▸ RAW DATA
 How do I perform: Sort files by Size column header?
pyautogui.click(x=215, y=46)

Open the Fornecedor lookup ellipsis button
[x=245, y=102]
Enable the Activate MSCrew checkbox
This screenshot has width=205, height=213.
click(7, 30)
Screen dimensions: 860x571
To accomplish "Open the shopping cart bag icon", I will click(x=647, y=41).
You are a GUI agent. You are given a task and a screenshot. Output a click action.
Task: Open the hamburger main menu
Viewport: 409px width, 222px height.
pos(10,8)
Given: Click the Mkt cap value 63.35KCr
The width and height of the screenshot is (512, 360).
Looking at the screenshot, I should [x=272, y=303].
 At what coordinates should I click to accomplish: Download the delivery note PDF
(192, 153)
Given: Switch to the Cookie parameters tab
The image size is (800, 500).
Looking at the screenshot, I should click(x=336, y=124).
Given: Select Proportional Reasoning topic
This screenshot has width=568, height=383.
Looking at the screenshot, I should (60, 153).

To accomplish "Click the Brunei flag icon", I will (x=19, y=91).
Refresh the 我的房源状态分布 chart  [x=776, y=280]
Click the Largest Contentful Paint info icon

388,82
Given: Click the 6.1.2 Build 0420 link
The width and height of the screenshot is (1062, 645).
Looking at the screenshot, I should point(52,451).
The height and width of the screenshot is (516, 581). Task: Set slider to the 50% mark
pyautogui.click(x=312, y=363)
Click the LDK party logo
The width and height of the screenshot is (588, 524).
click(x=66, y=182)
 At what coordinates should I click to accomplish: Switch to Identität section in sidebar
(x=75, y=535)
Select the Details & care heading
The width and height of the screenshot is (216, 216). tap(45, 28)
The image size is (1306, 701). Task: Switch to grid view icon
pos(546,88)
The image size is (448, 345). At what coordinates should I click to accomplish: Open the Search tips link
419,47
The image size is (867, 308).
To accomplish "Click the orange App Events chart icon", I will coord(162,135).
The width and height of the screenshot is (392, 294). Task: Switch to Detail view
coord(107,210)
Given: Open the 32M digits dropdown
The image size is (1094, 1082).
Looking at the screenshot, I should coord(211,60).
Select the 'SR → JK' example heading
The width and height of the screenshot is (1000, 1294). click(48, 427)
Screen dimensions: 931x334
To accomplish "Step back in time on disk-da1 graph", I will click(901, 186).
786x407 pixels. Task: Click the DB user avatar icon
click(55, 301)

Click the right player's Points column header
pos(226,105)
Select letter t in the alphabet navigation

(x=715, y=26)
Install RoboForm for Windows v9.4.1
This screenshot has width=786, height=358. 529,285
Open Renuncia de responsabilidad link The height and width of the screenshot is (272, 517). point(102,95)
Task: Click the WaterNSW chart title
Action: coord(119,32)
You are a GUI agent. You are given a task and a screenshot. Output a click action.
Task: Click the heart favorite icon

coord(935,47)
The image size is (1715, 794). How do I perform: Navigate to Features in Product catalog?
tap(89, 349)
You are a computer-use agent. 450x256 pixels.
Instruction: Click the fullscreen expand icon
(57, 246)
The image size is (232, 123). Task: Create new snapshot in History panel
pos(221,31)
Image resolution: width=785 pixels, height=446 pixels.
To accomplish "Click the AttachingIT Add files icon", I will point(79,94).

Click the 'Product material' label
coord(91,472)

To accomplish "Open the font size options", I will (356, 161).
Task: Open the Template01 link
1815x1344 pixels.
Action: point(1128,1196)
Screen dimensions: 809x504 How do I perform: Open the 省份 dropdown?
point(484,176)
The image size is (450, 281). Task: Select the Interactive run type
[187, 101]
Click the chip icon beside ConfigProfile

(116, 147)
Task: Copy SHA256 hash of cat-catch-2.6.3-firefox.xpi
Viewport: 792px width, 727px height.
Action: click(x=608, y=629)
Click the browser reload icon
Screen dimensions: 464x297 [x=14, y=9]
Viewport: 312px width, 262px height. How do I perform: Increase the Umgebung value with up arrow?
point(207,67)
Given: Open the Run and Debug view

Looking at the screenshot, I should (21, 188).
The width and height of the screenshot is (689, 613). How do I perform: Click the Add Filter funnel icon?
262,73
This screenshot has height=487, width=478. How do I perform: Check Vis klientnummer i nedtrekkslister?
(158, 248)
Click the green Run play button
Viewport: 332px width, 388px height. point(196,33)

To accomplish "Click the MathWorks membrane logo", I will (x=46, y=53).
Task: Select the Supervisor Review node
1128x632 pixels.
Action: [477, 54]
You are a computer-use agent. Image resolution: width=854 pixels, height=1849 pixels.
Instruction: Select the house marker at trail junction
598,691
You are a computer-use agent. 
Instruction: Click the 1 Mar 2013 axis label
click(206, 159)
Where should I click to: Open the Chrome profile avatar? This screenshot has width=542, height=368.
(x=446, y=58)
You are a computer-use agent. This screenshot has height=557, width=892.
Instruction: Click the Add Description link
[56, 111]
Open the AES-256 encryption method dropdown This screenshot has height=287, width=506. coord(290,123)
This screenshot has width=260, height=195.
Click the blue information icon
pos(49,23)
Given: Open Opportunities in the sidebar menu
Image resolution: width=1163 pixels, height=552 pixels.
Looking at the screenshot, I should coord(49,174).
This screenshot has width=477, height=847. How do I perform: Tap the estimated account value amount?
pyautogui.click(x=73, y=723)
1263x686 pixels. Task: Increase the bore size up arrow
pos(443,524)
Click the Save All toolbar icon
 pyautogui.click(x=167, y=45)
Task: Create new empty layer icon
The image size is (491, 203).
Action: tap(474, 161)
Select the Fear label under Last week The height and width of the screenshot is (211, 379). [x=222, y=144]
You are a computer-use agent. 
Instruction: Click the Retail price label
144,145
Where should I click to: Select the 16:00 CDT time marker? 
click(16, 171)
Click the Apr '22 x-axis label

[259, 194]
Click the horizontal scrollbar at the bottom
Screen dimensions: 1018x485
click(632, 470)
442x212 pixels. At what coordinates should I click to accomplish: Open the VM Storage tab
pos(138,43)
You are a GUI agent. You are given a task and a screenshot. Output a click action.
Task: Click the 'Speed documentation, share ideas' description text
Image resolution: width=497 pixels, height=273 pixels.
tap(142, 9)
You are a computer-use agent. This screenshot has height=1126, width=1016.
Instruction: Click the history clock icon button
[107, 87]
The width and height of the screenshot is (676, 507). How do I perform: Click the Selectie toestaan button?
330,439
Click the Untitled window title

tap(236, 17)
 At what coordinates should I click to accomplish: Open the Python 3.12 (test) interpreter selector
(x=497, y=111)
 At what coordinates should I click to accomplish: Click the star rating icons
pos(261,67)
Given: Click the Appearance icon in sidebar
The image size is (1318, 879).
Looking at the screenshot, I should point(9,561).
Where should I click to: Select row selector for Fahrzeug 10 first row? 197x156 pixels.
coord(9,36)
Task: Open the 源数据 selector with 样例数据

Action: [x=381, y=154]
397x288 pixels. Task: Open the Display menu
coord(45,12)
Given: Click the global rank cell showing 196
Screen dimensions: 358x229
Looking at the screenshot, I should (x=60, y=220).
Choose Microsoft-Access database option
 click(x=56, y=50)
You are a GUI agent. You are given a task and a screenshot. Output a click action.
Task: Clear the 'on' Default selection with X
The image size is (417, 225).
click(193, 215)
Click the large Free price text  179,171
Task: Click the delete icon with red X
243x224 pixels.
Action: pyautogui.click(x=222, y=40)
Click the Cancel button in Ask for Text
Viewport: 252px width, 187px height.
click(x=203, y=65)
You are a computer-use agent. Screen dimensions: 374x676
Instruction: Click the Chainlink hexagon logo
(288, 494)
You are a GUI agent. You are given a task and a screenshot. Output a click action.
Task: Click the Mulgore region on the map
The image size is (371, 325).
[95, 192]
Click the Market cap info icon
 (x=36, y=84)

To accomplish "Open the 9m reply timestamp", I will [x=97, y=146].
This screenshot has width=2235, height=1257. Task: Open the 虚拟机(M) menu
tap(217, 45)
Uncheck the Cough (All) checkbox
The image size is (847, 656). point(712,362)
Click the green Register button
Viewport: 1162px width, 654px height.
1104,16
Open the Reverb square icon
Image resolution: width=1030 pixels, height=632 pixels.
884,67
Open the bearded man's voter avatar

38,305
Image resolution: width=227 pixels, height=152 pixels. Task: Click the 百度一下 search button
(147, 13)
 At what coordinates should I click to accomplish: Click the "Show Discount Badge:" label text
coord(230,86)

▸ GIVEN REQUEST
Copy out the items exactly, from the line containing "Select the Fear" through the line containing "(x=497, y=111)", with both of those lines included.

▸ EXERCISE RESPONSE
Select the Fear label under Last week The height and width of the screenshot is (211, 379). [x=222, y=144]
You are a computer-use agent. 
Instruction: Click the Retail price label
144,145
Where should I click to: Select the 16:00 CDT time marker? 
click(16, 171)
Click the Apr '22 x-axis label

[259, 194]
Click the horizontal scrollbar at the bottom
Screen dimensions: 1018x485
click(632, 470)
442x212 pixels. At what coordinates should I click to accomplish: Open the VM Storage tab
pos(138,43)
You are a GUI agent. You are given a task and a screenshot. Output a click action.
Task: Click the 'Speed documentation, share ideas' description text
Image resolution: width=497 pixels, height=273 pixels.
tap(142, 9)
You are a computer-use agent. This screenshot has height=1126, width=1016.
Instruction: Click the history clock icon button
[107, 87]
The width and height of the screenshot is (676, 507). How do I perform: Click the Selectie toestaan button?
330,439
Click the Untitled window title

tap(236, 17)
 At what coordinates should I click to accomplish: Open the Python 3.12 (test) interpreter selector
(x=497, y=111)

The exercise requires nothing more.